Performance & Fuel Economy
Regardless of whether you choose the Navigator or the Navigator L, its power will come from a 5.4-liter V8 engine rated at 310 horsepower and 365 lb-ft of torque. This engine is flex-fuel capable, meaning it can run on regular gasoline or E85. A smooth-shifting 6-speed automatic transmission is standard. There is no shortage of power, yet many of the Navigator's competitors, such as the Cadillac Escalade, the Infiniti QX56 and the Lexus LX, have significantly more, though none of them can match the Navigator's 9,000-lb tow rating. A Class IV trailer tow package is optional.
The Navigator can be ordered with rear-wheel or 4-wheel drive. Fuel economy for the rear-wheel-drive Navigator is rated at 14-mpg city and 20-mpg highway, while the 4-wheel-drive model has a slightly lower 13/18-mpg rating.
Standard safety features include front and seat-mounted front side airbags, and 3-row side airbag curtains. The Navigator is also equipped with electronic traction control, ABS and roll stability control (RSC). The RSC helps prevent the vehicle from getting into a rollover situation by cutting power to the engine while simultaneously applying brakes to the wheels that need it. In the event that a rollover is unavoidable, rollover sensors activate the side curtain airbags. Also standard is Lincoln's trailer sway control, which works through the RSC to help maintain a stable trailering environment.
One might think that because of its stiff, truck-based frame the Navigator would logically drive like a big pickup truck, but this is not the case. A fully independent rear suspension allows the rear wheels to move up and down independently (as opposed to a solid axle, which links the two wheels together and allows events that occur at one wheel to affect the other). This setup, in combination with a set of monotube shocks and extra rubber bushings, isolates the Navigator's cabin from the harsh realities of the road. The setup also provides a surprisingly controllable vehicle that, while still prone to some sway due to its high center of gravity, never feels as if it's going to fall on its side when rounding sharp curves.

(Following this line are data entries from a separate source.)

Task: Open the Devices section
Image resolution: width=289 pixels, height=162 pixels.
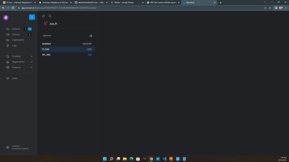Action: pyautogui.click(x=15, y=34)
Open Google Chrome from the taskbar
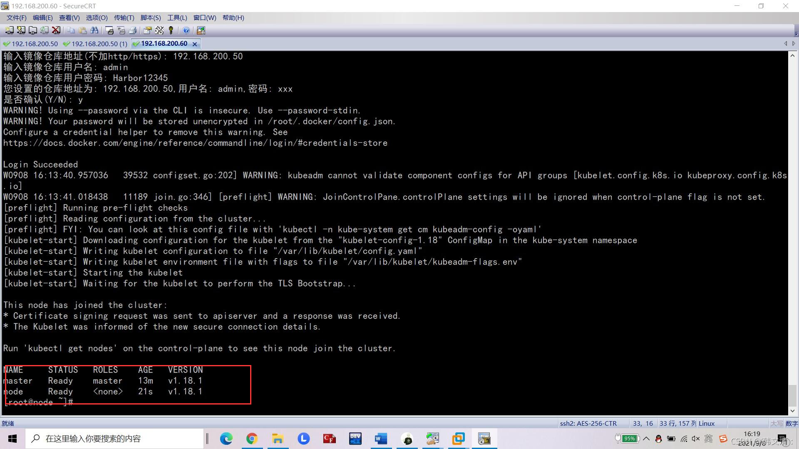 (252, 439)
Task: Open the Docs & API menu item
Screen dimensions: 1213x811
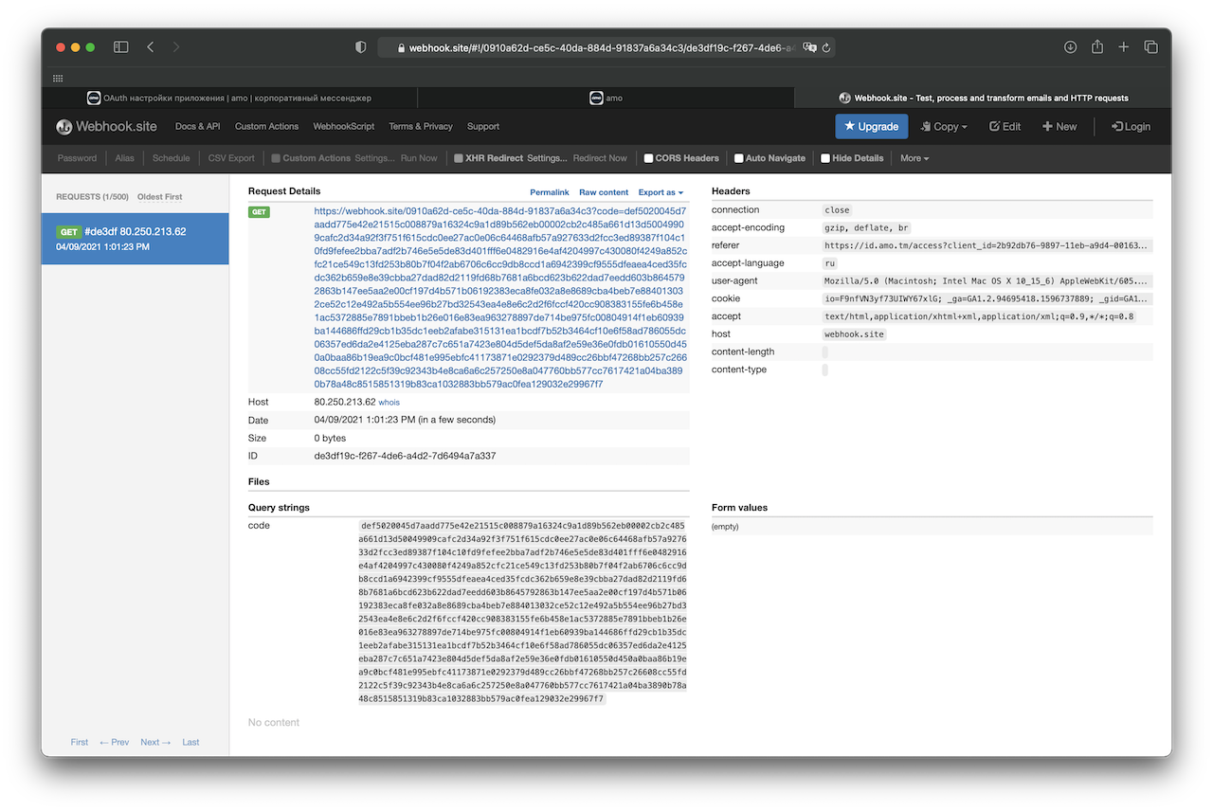Action: click(197, 126)
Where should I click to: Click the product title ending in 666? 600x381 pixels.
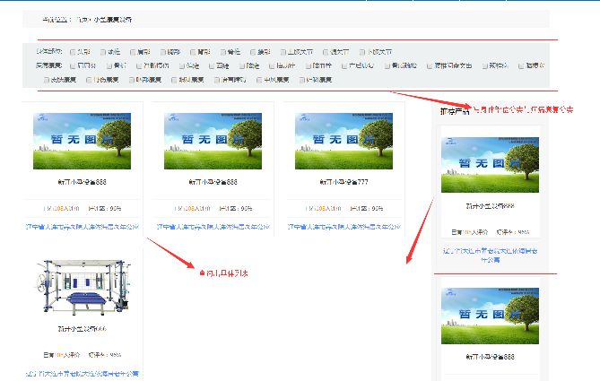point(82,329)
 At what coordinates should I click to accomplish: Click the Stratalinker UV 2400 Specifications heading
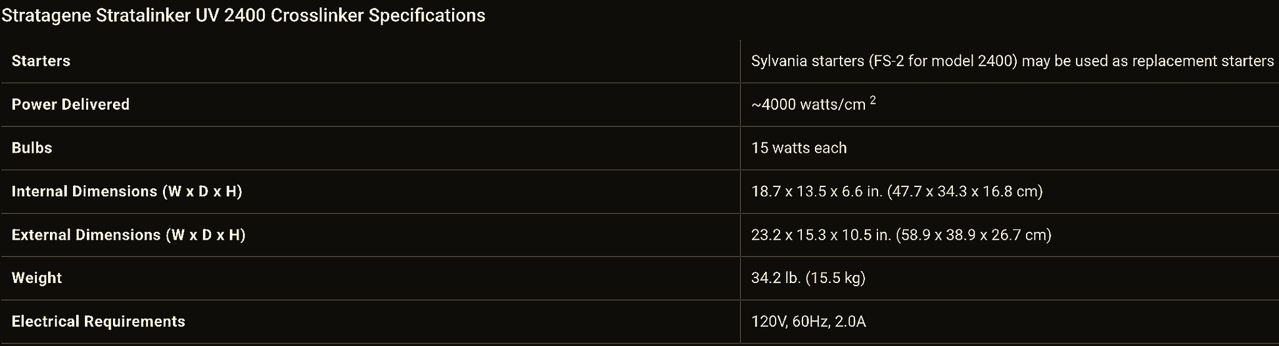click(x=243, y=15)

Steering effort is a bit heavy but very accurate, with no loose play in the wheel. The Navigator's brakes are solid and sure, and the pedal feels firm, with very little travel before the brakes take hold. The Navigator's extensive use of laminated glass and acoustic soundproofing results in a cabin that is so quiet that one can hold a conversation with the rear passengers at highway speed without having to shout.
Other Cars to Consider
Cadillac Escalade - The Escalade has more luxury features, a more powerful engine and a more aesthetically pleasing interior. There's also a hybrid model. But the Escalade costs more than the Navigator, and its maximum tow rating is only 8,000 pounds, 1,000 less than the Lincoln.

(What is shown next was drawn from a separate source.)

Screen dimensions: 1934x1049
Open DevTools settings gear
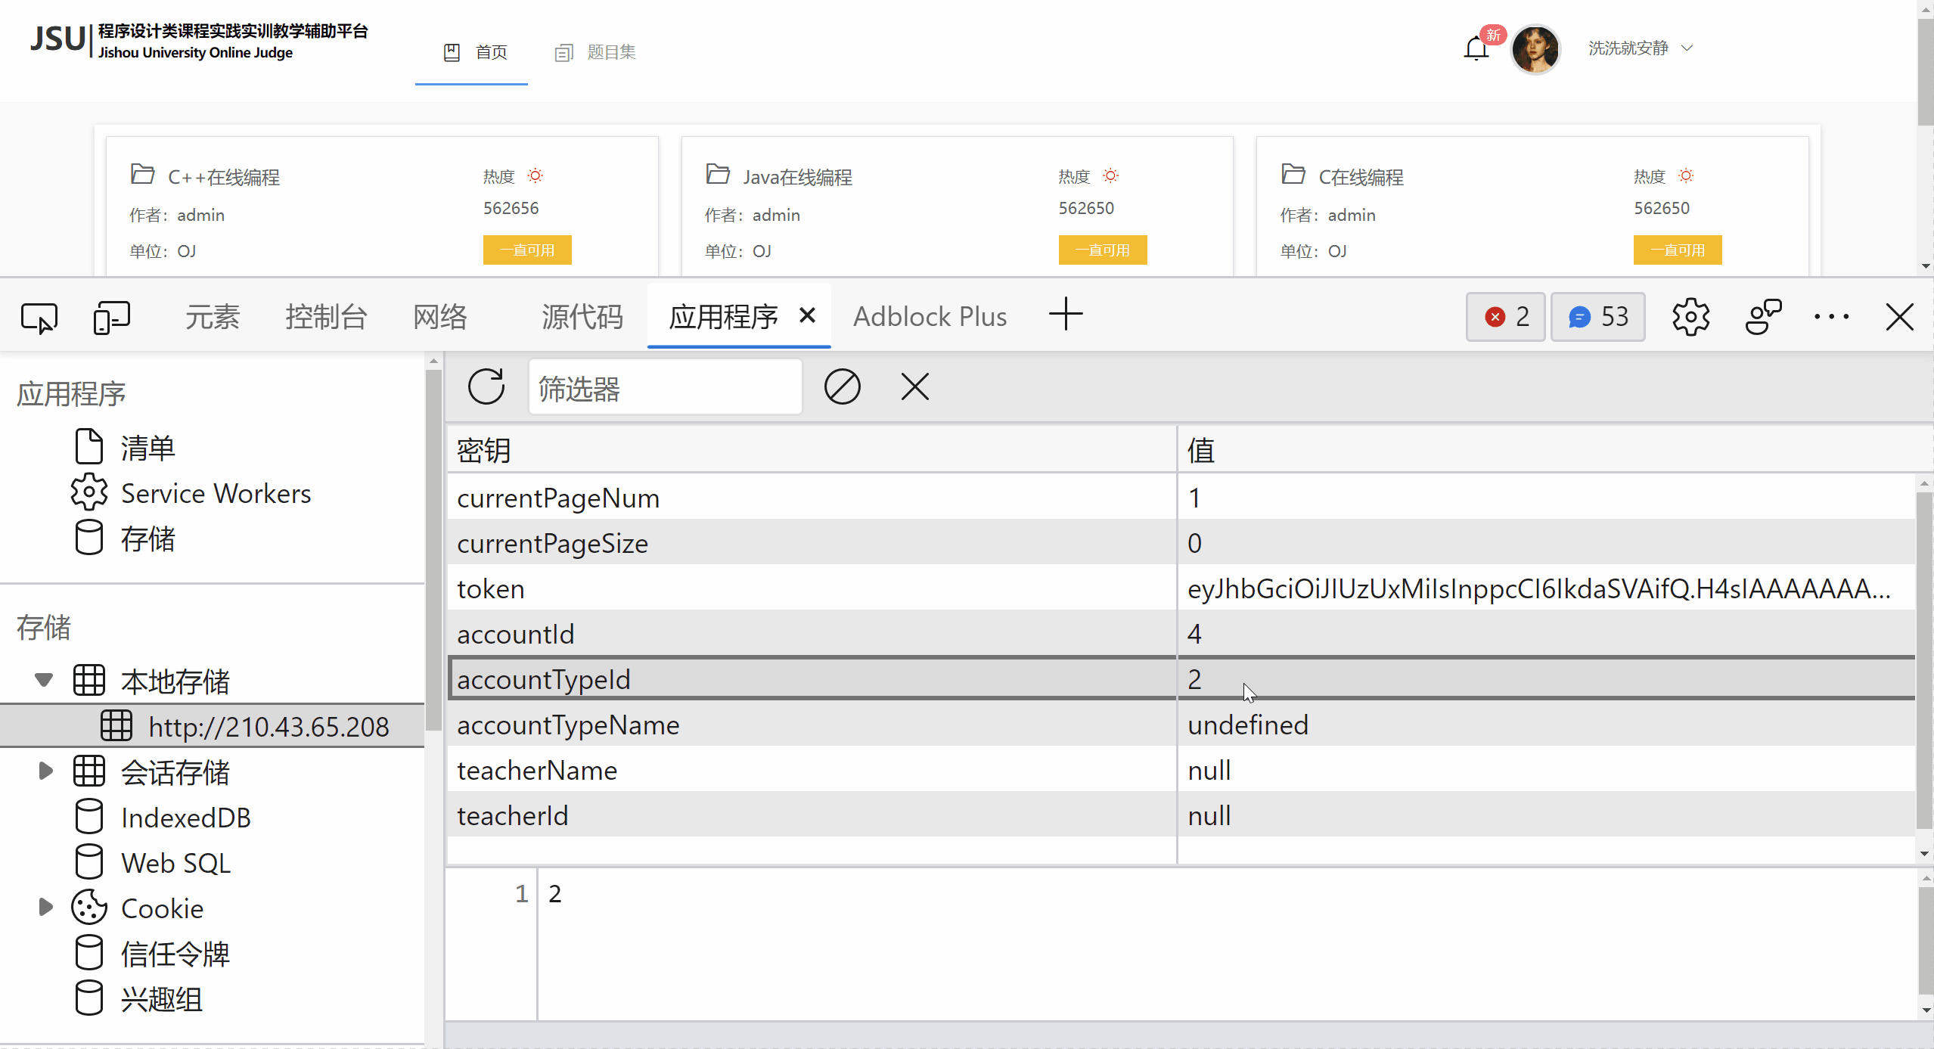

Infiniti QX56 - The QX has a much more fluid look, with a more modern cabin, a more powerful engine and more up-to-date electronic options, such as distance control cruise control and 360-degree monitors. But the Navigator can out-tow the QX, and the Navigator L offers more interior volume.
Lexus LX - The LX may hold its value better than the Navigator, but it can't tow nearly as much (7,000 vs. 9,000 pounds). The LX's interior is also showing its age, and offers less volume than the Navigator. In addition, its third-row seats are archaic. Instead of folding flush into the floor, they flip up to the side, where they decrease cargo space and block the side windows.
If you're looking at something as big as the Navigator, we are assuming you have big needs. Therefore, the logical choice is the extended L model, which gives you all the features of the standard Navigator but with added cargo space behind the third-row seat that yields 42.6 cu ft, a big improvement on the base Navigator's 18.1 cu ft.